Direction rive droite… et au-delà

De l’autre côté de la Garonne, sur la rive droite, Bordeaux continue aussi de se redynamiser. Entre le futuriste pont Chaban-Delmas et le pont de Pierre, premier à avoir vu le jour en ville, le parc aux Angéliques étale progressivement sa verte superbe le long de la Garonne et donne des points de vue uniques sur le port de la Lune et les façades de la vieille ville, classée au patrimoine mondial de l’UNESCO en 2007.

Photo: Gary Lawrence Le spectaculaire pont Chaban-Delmas

En chemin, on croise le Jardin botanique et surtout l’Écosystème Darwin, où la sélection naturelle poursuit son œuvre en ne préservant que le meilleur de l’art muralier, de la gastronomie biovégétalienne et de l’économie verte.
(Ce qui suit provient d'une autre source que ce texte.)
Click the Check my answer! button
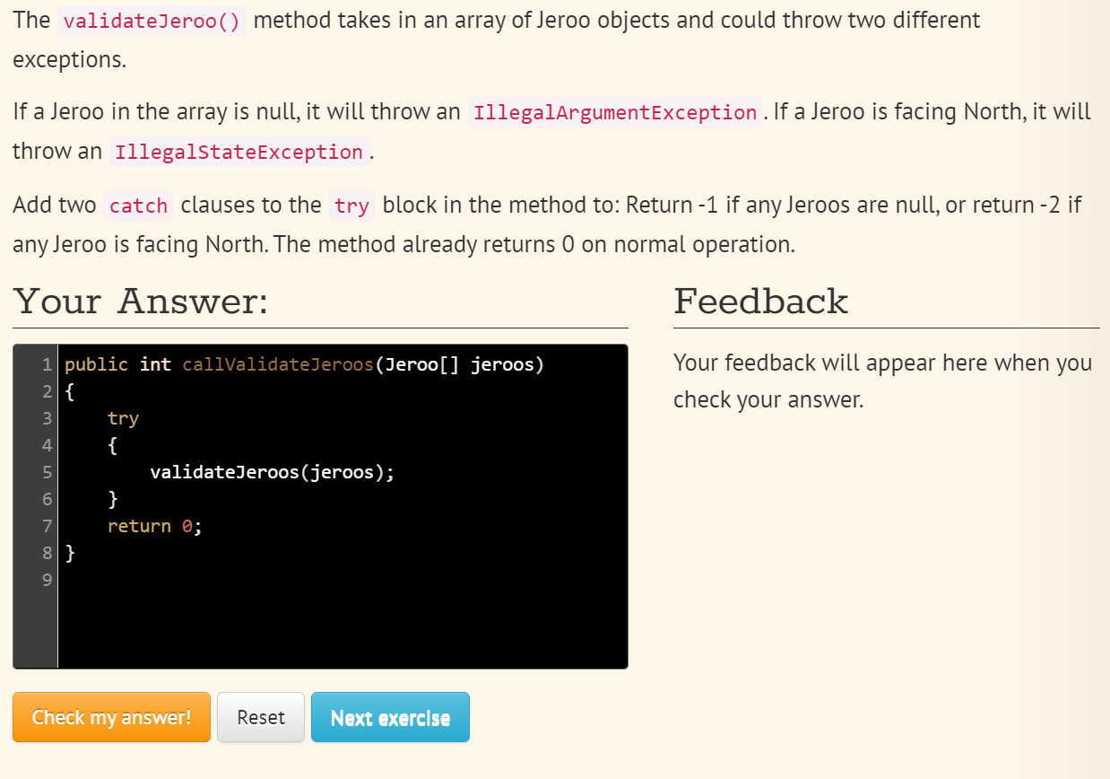Viewport: 1110px width, 779px height. click(x=111, y=717)
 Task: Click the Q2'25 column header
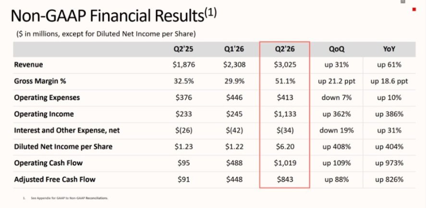(183, 49)
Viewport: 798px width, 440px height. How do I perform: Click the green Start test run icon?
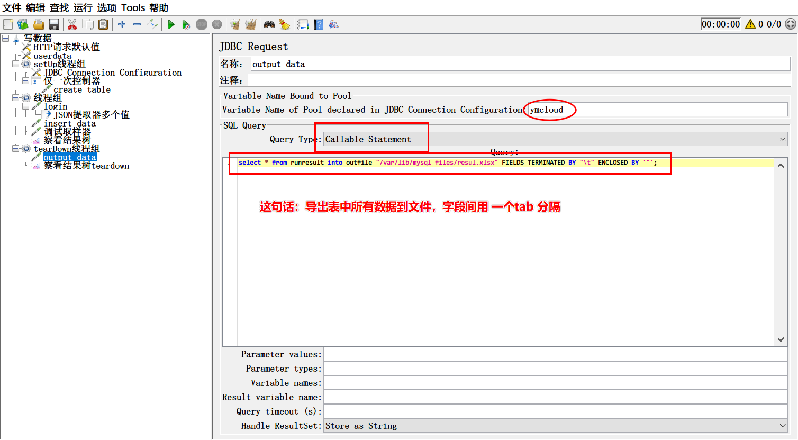pyautogui.click(x=171, y=24)
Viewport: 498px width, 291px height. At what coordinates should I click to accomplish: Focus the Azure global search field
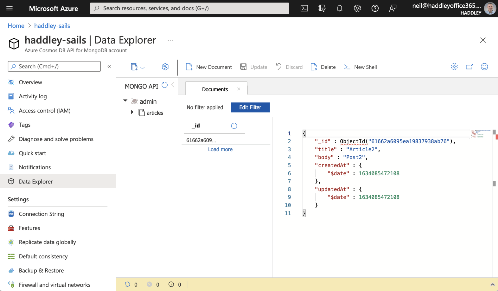tap(189, 8)
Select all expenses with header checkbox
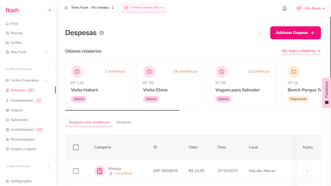 tap(76, 147)
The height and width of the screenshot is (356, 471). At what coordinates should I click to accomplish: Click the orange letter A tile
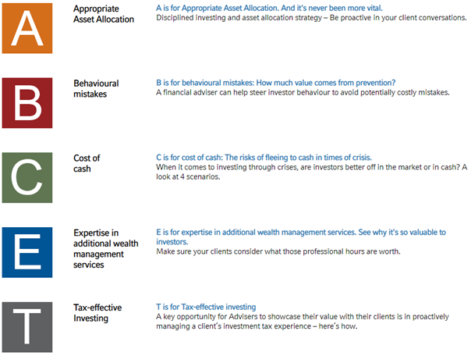coord(27,27)
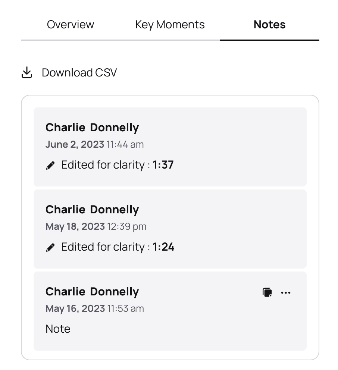
Task: Click the June 2, 2023 date
Action: pos(75,144)
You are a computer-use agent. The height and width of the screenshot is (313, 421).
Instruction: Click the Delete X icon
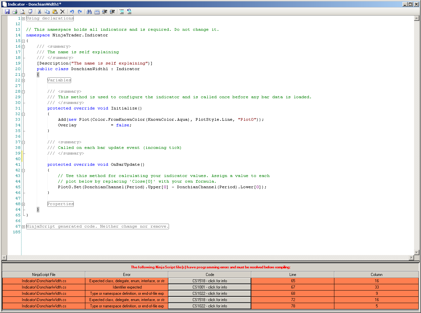tap(62, 12)
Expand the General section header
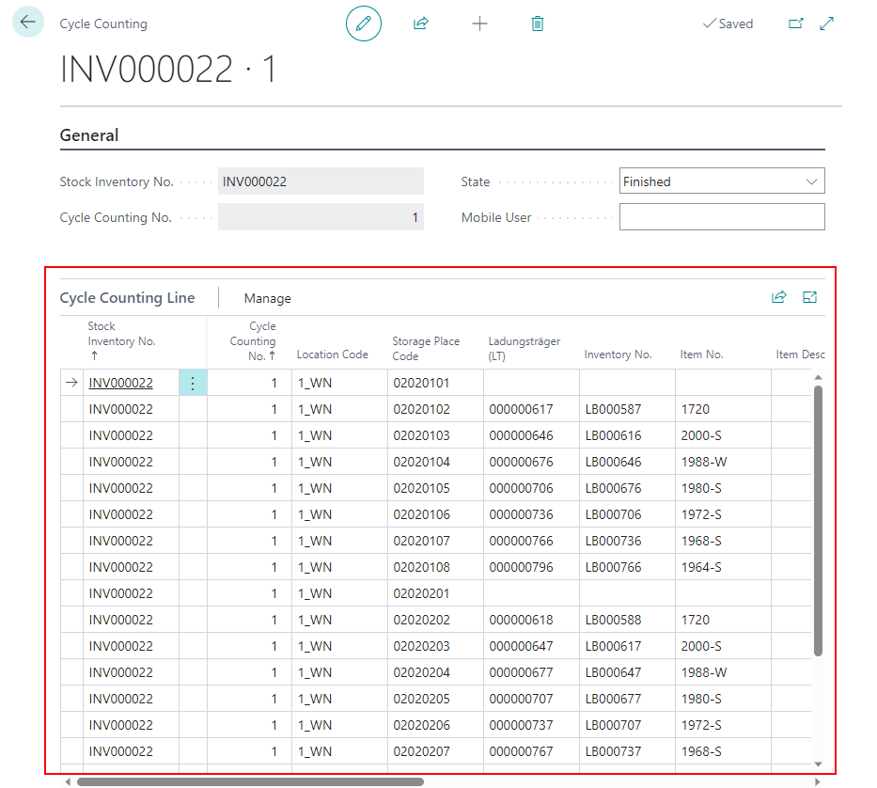The width and height of the screenshot is (877, 788). coord(89,135)
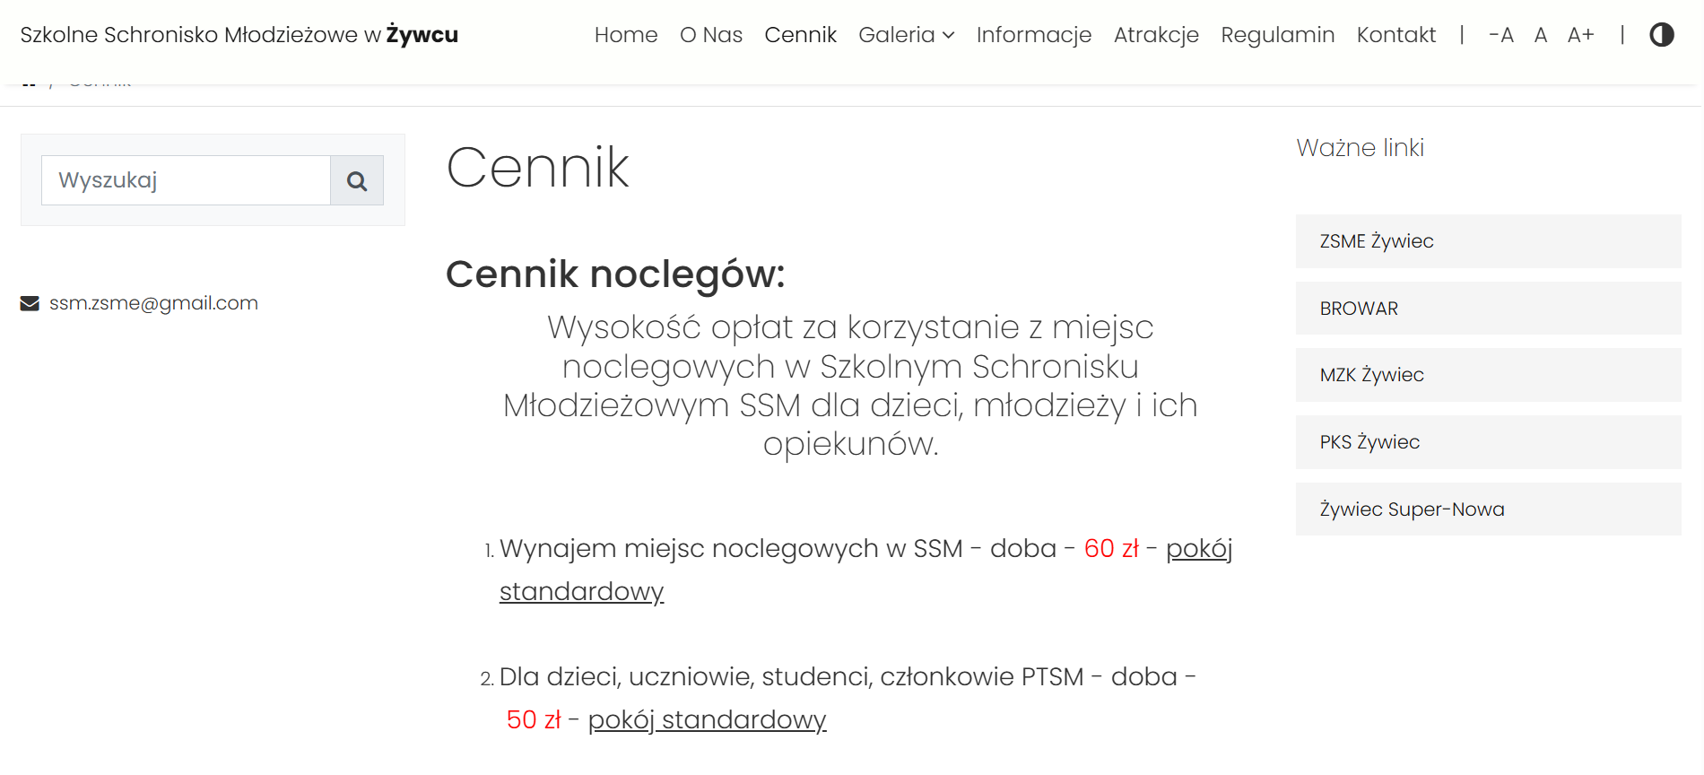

Dans cette sorte de microcité idéale installée dans une ancienne caserne militaire, on trouve une ferme urbaine, un parc à rouli-roulants, une galerie à ciel ouvert pour grafitter ferme, le plus grand resto bio de France, des espaces de cotravail et un terrain de polo-vélo. Marginal, l’endroit ? Pas tant que ça : près d’un million de visiteurs s’y pressent annuellement, ce qui en fait l’un des sites les plus visités de Bordeaux.

 
Photo: Gary Lawrence Le parc à rouli-roulants de l'Écosystème Darwin

Enfin, prochain jalon sur le chemin de l’avenir de la Belle Endormie en plein éveil : le quartier Euratlantique, qui vient d’hériter d’un grand bâtiment futuriste, celui de la MECA. Aménagée dans l’ancien quartier des Abattoirs, dans le sud de la ville, cette Maison de l’économie créative abrite notamment le Fonds régional d’art contemporain et ses 1200 œuvres, en plus de former l’arche emblématique de ce secteur où on veut jeter des ponts entre « la ville vécue et la ville imaginée et dessinée ».

Est-ce là ce qui explique que le parvis situé devant la MECA porte le nom de Corto Maltese, l’attachant voyageur créé par Hugo Pratt ? Peut-être un peu, mais c’est surtout parce qu’on aime bien l’image de cet aventurier charmeur, « toujours prêt à défendre une cause ou à trouver un trésor caché ». Comme tous ceux qu’il reste à découvrir dans cette ville de pierre et de mer, en train de se réinventer.

L’auteur était l’invité de Tourisme Bordeaux et de Tourisme Nouvelle-Aquitaine.

En vrac

Air Transat (quatre vols par semaine jusqu’à la fin d’octobre) et Air Canada (trois vols par semaine jusqu’au début de septembre) relient Montréal à Bordeaux en vol direct. Grâce à la nouvelle ligne de TGV, Paris ne se trouve par ailleurs qu’à deux heures de train.

Pour séjourner sur place au coeur des Bassins à flot, les apparts-hôtels Mer & Golf sont situés à 5 minutes à pied de la Cité du vin. Pas de green en vue, mais des chambres fonctionnelles et tout équipées.

Pour déguster nectars régionaux, charcuteries, tapas, huîtres, foie gras et autres délices, cap sur les comptoirs animés des Halles de Bacalan, face à la Cité du vin.

Dans Bacalan, le Musée Mer Marine est entièrement ouvert depuis juin.

Jusqu’au 19 septembre, la Halle Boca, voisine de la MECA, présente Corto Maltese, escale bordelaise, une exposition gratuite sur l’oeuvre de l’aventurier de la bédé (du mercredi au samedi de 13 h 30 à 18 h 30).

Pour visiter l’essentiel de Bordeaux et ses environs (dont Saint-Émilion), profiter des transports en commun et accéder à la Cité du vin, l’Office de tourisme propose la CityPass (24 heures : 29 € ; 48 heures : 39 € ; 72 heures : 46 €).

Guides : Bordeaux en quelques jours, 5e édition, Lonely Planet, Paris, 2018 ; Bordeaux, Gironde et Landes, 3e édition, Lonely Planet, Paris, 2019 ; Bordeaux, Cartoville, 8e édition, Paris, 2018 ; Un grand week-end à Bordeaux, Hachette, Paris, 2018.